‘Everything costs more’: How the aluminum tariffs are affecting a Nashville craft brewery
CNN
For craft brewers, an industry largely consisting of small businesses and where the product is made in steel plus packaged in aluminum, the newly applied tariffs are having a direct strike on their bottom lines.
Perhaps there’s no better example of where the newly applied 25% tariffs on aluminum and steel will be felt than craft brewers, an industry that uses both materials in all facets of production and sales. And for Wesley Keegan, owner and founder of Nashville-based TailGate Brewery, the implementation of the tariffs will have swift effects on his business. “Everything costs more,” he told CNN. “We get a price increase letter just immediately from every supplier.” On Wednesday, President Donald Trump enacted a new round of tariffs on the raw metals. Since much of it comes from abroad, US companies — small and large — that rely on steel and aluminum may have to pass on the cost of those tariffs to consumers.

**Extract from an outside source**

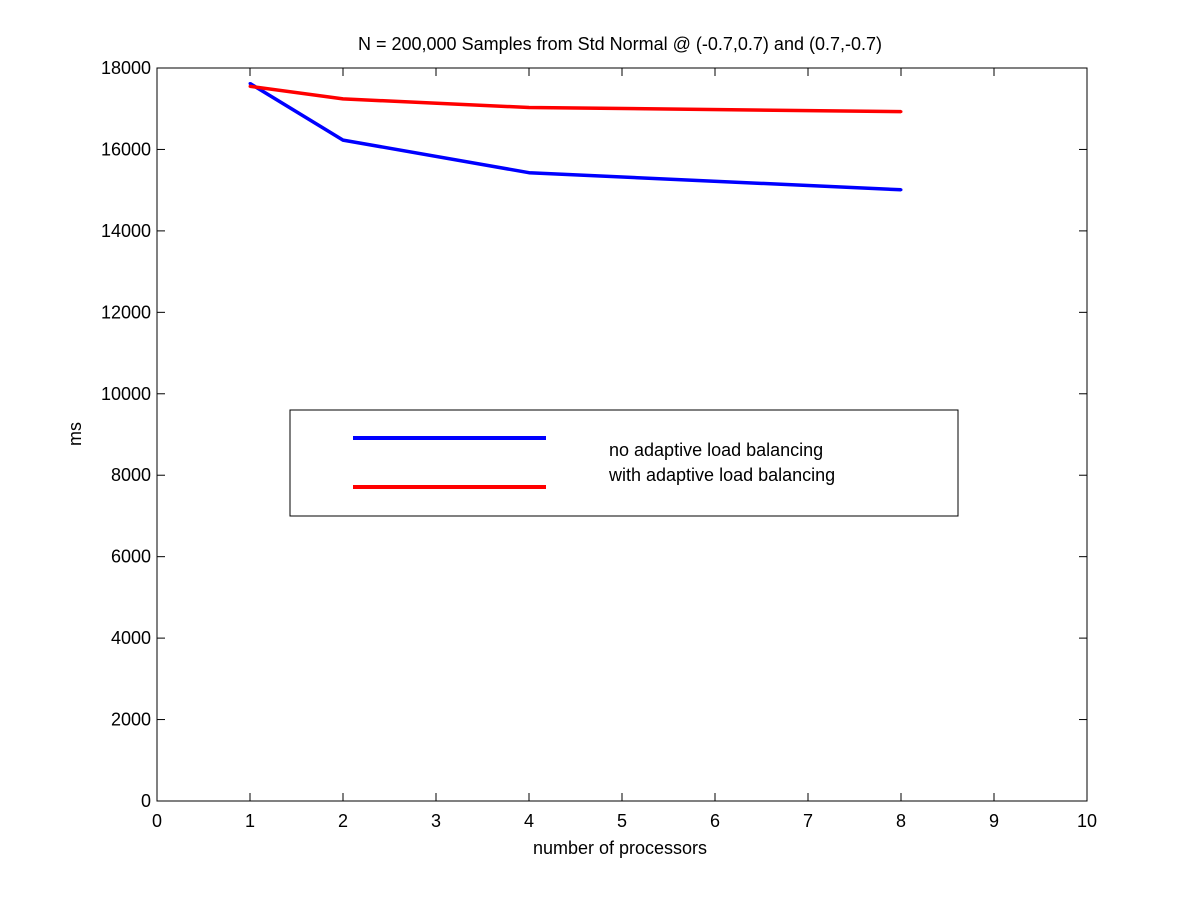  What do you see at coordinates (620, 848) in the screenshot?
I see `x-axis-label: number of processors` at bounding box center [620, 848].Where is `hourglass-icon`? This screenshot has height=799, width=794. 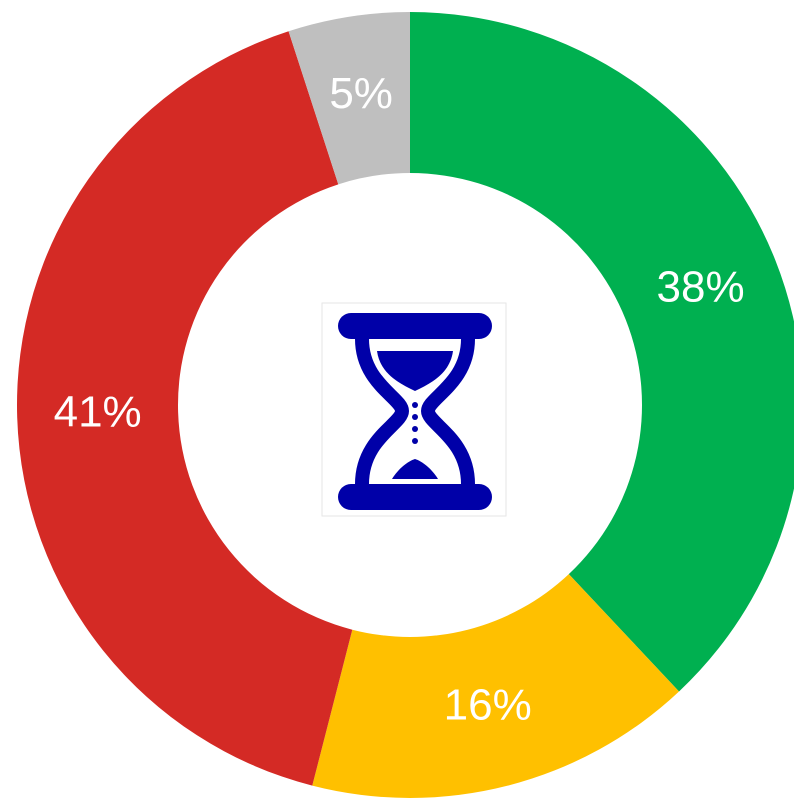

But specifically how much more Keegan’s customers will pay for a 6-pack of his brewery’s ciders, stouts and lagers isn’t clear just yet. He admits that businesses like TailGate have to be “willing to take the haircut” in terms of profits. “The hard piece is juggling the reality that you can’t be in business if you’re not making money,” he said. “But then you also have to continue to take those price changes on the chin because the consumer is only willing to give you so much.” Keegan said that TailGate tries to “absorb” as much as it can, but beyond tariffs “there is not a single input in our industry that hasn’t increased prices every single year for the last five years.”